Le Parti Socialiste a récemment décidé de rompre unilatéralement la pratique du pairage au Parlement, invoquant un climat de tension politique et interpersonnelle inhabituellement élevé. Ce choix marque un tournant dans la vie parlementaire belge : le budget a, pour la première fois, été voté sans pairage, mettant à l’épreuve la capacité de la majorité à réunir un quorum suffisant en toutes circonstances.
Jusqu’alors, le pairage permettait de compenser les absences ponctuelles, notamment pour raisons de santé ou de déplacement, sans que cela ne modifie l’équilibre des forces politiques dans l’hémicycle. Mais en l’absence de cette pratique, chaque voix devient cruciale, y compris celles des parlementaires malades ou absents de longue durée. La majorité se voit ainsi contrainte d’être présente en bloc pour chaque vote, sous peine de voir ses projets bloqués, même si elle dispose théoriquement d’une majorité légitime.
Ce changement transforme le quorum de présence — qui devrait être une formalité technique — en véritable instrument de pression politique. La minorité peut désormais faire échouer une séance ou retarder un vote stratégique simplement en mettant en évidence l’incapacité temporaire de la majorité à réunir ses membres au complet. D’où la fébrilité de certains partis observée lors des séances du budget 2025.

* TÂCHE A
Mettez sous forme de liste numérotée tout ce qui va du début des enregistrements jusqu'à la ligne contenant "Action: pyautogui.click(x=595, y=117)", celle-ci comprise, en omettant les lignes vides.

Enregistrements de données
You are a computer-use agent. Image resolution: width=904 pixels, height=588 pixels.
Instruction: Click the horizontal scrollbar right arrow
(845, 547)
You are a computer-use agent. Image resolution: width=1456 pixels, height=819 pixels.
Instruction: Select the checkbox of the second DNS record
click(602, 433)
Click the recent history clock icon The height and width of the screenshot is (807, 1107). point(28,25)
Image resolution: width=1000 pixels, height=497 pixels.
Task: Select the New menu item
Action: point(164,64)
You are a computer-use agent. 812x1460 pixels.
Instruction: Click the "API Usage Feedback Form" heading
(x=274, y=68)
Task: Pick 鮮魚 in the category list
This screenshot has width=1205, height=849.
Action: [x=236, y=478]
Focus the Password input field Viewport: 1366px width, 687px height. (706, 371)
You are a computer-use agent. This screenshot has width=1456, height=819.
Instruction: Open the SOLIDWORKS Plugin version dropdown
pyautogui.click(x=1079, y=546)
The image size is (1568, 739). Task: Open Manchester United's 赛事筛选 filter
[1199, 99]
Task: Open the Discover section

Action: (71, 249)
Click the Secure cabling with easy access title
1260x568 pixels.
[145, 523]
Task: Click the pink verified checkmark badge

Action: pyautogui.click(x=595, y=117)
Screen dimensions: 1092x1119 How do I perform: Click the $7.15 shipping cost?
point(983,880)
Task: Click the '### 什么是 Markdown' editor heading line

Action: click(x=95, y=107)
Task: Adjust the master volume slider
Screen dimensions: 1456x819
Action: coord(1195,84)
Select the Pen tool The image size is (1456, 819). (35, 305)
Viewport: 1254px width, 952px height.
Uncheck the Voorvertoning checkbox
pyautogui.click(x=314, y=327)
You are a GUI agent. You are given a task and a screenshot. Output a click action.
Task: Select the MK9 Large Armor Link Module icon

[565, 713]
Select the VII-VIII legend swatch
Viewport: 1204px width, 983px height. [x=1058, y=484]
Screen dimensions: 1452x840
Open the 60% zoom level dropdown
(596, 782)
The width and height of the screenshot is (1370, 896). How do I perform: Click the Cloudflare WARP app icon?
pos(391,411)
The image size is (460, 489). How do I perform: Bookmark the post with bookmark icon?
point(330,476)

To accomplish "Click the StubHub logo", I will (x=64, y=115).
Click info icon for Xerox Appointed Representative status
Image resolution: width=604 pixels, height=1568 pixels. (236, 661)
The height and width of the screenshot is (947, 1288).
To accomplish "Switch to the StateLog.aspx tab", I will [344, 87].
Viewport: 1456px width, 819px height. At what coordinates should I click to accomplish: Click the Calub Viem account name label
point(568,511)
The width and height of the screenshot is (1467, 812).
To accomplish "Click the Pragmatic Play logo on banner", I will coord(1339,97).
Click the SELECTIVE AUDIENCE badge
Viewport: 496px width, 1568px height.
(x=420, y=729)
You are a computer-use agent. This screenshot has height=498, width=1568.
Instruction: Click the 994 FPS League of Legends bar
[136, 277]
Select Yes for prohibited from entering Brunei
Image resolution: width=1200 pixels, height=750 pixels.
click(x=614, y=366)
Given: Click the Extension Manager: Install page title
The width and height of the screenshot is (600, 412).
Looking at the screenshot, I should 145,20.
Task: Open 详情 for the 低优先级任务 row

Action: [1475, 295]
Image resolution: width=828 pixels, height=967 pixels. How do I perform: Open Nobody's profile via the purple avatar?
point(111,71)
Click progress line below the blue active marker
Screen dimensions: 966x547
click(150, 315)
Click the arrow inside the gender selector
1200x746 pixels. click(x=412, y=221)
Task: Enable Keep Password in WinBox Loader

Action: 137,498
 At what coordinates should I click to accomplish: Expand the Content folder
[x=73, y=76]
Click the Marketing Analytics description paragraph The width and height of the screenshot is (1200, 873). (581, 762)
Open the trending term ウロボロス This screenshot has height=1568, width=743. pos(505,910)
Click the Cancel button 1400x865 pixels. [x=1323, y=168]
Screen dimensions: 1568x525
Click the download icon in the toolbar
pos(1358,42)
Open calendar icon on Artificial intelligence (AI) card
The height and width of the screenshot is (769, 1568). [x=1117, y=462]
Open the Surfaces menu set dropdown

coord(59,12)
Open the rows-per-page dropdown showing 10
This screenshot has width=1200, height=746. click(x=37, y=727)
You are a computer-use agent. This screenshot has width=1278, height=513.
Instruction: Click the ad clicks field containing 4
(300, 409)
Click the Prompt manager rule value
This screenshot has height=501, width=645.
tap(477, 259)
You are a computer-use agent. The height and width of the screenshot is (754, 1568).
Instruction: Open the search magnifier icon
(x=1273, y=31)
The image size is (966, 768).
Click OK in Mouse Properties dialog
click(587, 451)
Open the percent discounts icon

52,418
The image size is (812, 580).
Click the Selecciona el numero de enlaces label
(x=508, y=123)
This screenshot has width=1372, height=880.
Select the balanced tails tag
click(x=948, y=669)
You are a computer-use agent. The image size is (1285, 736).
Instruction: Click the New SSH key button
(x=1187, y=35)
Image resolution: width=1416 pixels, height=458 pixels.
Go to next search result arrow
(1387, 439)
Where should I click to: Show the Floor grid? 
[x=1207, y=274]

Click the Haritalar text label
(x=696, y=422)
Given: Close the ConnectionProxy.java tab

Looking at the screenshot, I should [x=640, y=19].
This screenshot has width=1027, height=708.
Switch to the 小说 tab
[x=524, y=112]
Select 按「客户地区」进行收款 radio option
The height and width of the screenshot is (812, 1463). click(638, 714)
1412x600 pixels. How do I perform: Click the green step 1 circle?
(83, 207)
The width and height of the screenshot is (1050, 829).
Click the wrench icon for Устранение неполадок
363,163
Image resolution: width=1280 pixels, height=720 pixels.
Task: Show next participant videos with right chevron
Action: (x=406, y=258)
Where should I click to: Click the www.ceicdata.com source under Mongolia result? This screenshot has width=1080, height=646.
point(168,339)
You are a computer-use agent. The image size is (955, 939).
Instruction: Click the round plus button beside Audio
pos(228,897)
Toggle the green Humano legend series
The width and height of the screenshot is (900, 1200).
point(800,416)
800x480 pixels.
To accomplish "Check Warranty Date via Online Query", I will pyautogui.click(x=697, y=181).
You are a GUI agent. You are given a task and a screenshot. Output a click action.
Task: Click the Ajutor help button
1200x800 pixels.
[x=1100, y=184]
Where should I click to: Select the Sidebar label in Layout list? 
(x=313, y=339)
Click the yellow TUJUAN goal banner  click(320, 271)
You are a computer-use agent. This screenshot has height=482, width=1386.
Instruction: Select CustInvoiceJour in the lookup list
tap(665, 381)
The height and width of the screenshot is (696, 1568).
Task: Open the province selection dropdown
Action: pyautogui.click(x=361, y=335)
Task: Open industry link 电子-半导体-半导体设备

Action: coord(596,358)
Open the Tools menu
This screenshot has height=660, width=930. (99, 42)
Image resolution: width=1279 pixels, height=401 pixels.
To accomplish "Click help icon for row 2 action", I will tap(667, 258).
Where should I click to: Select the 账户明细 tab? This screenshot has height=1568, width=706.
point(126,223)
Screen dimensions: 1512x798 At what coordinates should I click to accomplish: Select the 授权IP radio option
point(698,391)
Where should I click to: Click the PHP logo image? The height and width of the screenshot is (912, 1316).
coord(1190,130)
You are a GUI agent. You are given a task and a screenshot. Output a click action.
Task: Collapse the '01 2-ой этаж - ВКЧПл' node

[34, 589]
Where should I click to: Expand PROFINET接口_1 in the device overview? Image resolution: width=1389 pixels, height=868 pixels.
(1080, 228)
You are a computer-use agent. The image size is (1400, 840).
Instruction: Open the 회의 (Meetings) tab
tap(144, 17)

* TÂCHE B
Reproduisez sans rien changer le passage du texte sur le pairage qui va de "Ce changement transforme" jusqu'à "du budget 2025." inclus.

* RÉPONSE COMPLÈTE A
1. You are a computer-use agent. Image resolution: width=904 pixels, height=588 pixels.
2. Instruction: Click the horizontal scrollbar right arrow
3. (845, 547)
4. You are a computer-use agent. Image resolution: width=1456 pixels, height=819 pixels.
5. Instruction: Select the checkbox of the second DNS record
6. click(602, 433)
7. Click the recent history clock icon The height and width of the screenshot is (807, 1107). point(28,25)
8. Image resolution: width=1000 pixels, height=497 pixels.
9. Task: Select the New menu item
10. Action: point(164,64)
11. You are a computer-use agent. 812x1460 pixels.
12. Instruction: Click the "API Usage Feedback Form" heading
13. (x=274, y=68)
14. Task: Pick 鮮魚 in the category list
15. This screenshot has width=1205, height=849.
16. Action: [x=236, y=478]
17. Focus the Password input field Viewport: 1366px width, 687px height. (706, 371)
18. You are a computer-use agent. This screenshot has width=1456, height=819.
19. Instruction: Open the SOLIDWORKS Plugin version dropdown
20. pyautogui.click(x=1079, y=546)
21. The image size is (1568, 739). Task: Open Manchester United's 赛事筛选 filter
22. [1199, 99]
23. Task: Open the Discover section
24. Action: (71, 249)
25. Click the Secure cabling with easy access title
26. 1260x568 pixels.
27. [145, 523]
28. Task: Click the pink verified checkmark badge
29. Action: pyautogui.click(x=595, y=117)

* RÉPONSE COMPLÈTE B
Ce changement transforme le quorum de présence — qui devrait être une formalité technique — en véritable instrument de pression politique. La minorité peut désormais faire échouer une séance ou retarder un vote stratégique simplement en mettant en évidence l’incapacité temporaire de la majorité à réunir ses membres au complet. D’où la fébrilité de certains partis observée lors des séances du budget 2025.